--- BRIEF ---
Give the stored entries below as a JSON list of strings with one string per line, omitting any blank lines.

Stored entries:
* Begin *
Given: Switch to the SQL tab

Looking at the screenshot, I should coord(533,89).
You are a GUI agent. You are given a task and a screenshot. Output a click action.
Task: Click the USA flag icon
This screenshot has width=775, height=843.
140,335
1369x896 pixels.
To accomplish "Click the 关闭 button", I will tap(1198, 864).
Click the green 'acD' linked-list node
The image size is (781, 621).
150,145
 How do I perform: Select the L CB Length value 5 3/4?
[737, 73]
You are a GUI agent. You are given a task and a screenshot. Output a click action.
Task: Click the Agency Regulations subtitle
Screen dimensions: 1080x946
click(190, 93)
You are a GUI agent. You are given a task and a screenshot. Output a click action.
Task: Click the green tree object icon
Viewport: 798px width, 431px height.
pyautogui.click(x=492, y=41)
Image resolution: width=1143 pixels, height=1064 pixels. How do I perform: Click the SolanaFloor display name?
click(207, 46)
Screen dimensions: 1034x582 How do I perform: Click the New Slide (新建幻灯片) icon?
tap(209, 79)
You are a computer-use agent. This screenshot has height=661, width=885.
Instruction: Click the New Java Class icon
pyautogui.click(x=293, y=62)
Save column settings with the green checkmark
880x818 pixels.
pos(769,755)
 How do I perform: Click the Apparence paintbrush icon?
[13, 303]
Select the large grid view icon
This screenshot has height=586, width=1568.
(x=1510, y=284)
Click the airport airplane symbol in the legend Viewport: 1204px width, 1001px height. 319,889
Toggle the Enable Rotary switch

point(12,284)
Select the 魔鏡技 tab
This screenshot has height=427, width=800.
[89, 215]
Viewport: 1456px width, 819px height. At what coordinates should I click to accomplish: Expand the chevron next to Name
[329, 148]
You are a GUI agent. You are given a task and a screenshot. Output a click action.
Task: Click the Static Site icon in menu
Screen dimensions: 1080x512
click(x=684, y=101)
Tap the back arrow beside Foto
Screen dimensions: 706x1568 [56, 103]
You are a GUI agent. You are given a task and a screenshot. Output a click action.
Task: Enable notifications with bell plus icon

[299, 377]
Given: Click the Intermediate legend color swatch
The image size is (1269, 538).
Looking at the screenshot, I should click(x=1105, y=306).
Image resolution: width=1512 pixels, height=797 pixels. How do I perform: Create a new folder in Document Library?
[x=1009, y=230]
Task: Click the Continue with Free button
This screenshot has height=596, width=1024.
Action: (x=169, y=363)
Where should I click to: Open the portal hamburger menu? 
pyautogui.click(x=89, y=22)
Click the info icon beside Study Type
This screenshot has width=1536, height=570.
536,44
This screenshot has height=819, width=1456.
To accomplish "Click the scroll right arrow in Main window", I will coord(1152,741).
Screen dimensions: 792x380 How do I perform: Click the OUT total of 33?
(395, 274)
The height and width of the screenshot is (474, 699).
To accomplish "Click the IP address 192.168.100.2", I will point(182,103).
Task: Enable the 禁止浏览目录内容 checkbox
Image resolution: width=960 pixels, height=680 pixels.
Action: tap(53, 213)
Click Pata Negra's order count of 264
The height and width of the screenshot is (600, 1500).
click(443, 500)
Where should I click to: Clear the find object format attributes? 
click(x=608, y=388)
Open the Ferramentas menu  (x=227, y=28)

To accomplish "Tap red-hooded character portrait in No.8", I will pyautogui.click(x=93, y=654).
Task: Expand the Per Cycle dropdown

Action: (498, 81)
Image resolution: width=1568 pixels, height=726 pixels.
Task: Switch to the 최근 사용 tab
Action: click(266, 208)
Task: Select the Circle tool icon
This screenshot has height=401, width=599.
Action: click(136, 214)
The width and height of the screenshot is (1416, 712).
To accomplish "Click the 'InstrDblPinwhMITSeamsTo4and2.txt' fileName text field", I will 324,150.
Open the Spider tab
* End *
--- RESULT ---
[
  "Given: Switch to the SQL tab",
  "Looking at the screenshot, I should coord(533,89).",
  "You are a GUI agent. You are given a task and a screenshot. Output a click action.",
  "Task: Click the USA flag icon",
  "This screenshot has width=775, height=843.",
  "140,335",
  "1369x896 pixels.",
  "To accomplish \"Click the 关闭 button\", I will tap(1198, 864).",
  "Click the green 'acD' linked-list node",
  "The image size is (781, 621).",
  "150,145",
  " How do I perform: Select the L CB Length value 5 3/4?",
  "[737, 73]",
  "You are a GUI agent. You are given a task and a screenshot. Output a click action.",
  "Task: Click the Agency Regulations subtitle",
  "Screen dimensions: 1080x946",
  "click(190, 93)",
  "You are a GUI agent. You are given a task and a screenshot. Output a click action.",
  "Task: Click the green tree object icon",
  "Viewport: 798px width, 431px height.",
  "pyautogui.click(x=492, y=41)",
  "Image resolution: width=1143 pixels, height=1064 pixels. How do I perform: Click the SolanaFloor display name?",
  "click(207, 46)",
  "Screen dimensions: 1034x582 How do I perform: Click the New Slide (新建幻灯片) icon?",
  "tap(209, 79)",
  "You are a computer-use agent. This screenshot has height=661, width=885.",
  "Instruction: Click the New Java Class icon",
  "pyautogui.click(x=293, y=62)",
  "Save column settings with the green checkmark",
  "880x818 pixels.",
  "pos(769,755)",
  " How do I perform: Click the Apparence paintbrush icon?",
  "[13, 303]",
  "Select the large grid view icon",
  "This screenshot has height=586, width=1568.",
  "(x=1510, y=284)",
  "Click the airport airplane symbol in the legend Viewport: 1204px width, 1001px height. 319,889",
  "Toggle the Enable Rotary switch",
  "point(12,284)",
  "Select the 魔鏡技 tab",
  "This screenshot has height=427, width=800.",
  "[89, 215]",
  "Viewport: 1456px width, 819px height. At what coordinates should I click to accomplish: Expand the chevron next to Name",
  "[329, 148]",
  "You are a GUI agent. You are given a task and a screenshot. Output a click action.",
  "Task: Click the Static Site icon in menu",
  "Screen dimensions: 1080x512",
  "click(x=684, y=101)",
  "Tap the back arrow beside Foto",
  "Screen dimensions: 706x1568 [56, 103]",
  "You are a GUI agent. You are given a task and a screenshot. Output a click action.",
  "Task: Enable notifications with bell plus icon",
  "[299, 377]",
  "Given: Click the Intermediate legend color swatch",
  "The image size is (1269, 538).",
  "Looking at the screenshot, I should click(x=1105, y=306).",
  "Image resolution: width=1512 pixels, height=797 pixels. How do I perform: Create a new folder in Document Library?",
  "[x=1009, y=230]",
  "Task: Click the Continue with Free button",
  "This screenshot has height=596, width=1024.",
  "Action: (x=169, y=363)",
  "Where should I click to: Open the portal hamburger menu? ",
  "pyautogui.click(x=89, y=22)",
  "Click the info icon beside Study Type",
  "This screenshot has width=1536, height=570.",
  "536,44",
  "This screenshot has height=819, width=1456.",
  "To accomplish \"Click the scroll right arrow in Main window\", I will coord(1152,741).",
  "Screen dimensions: 792x380 How do I perform: Click the OUT total of 33?",
  "(395, 274)",
  "The height and width of the screenshot is (474, 699).",
  "To accomplish \"Click the IP address 192.168.100.2\", I will point(182,103).",
  "Task: Enable the 禁止浏览目录内容 checkbox",
  "Image resolution: width=960 pixels, height=680 pixels.",
  "Action: tap(53, 213)",
  "Click Pata Negra's order count of 264",
  "The height and width of the screenshot is (600, 1500).",
  "click(443, 500)",
  "Where should I click to: Clear the find object format attributes? ",
  "click(x=608, y=388)",
  "Open the Ferramentas menu  (x=227, y=28)",
  "To accomplish \"Tap red-hooded character portrait in No.8\", I will pyautogui.click(x=93, y=654).",
  "Task: Expand the Per Cycle dropdown",
  "Action: (498, 81)",
  "Image resolution: width=1568 pixels, height=726 pixels.",
  "Task: Switch to the 최근 사용 tab",
  "Action: click(266, 208)",
  "Task: Select the Circle tool icon",
  "This screenshot has height=401, width=599.",
  "Action: click(136, 214)",
  "The width and height of the screenshot is (1416, 712).",
  "To accomplish \"Click the 'InstrDblPinwhMITSeamsTo4and2.txt' fileName text field\", I will 324,150.",
  "Open the Spider tab"
]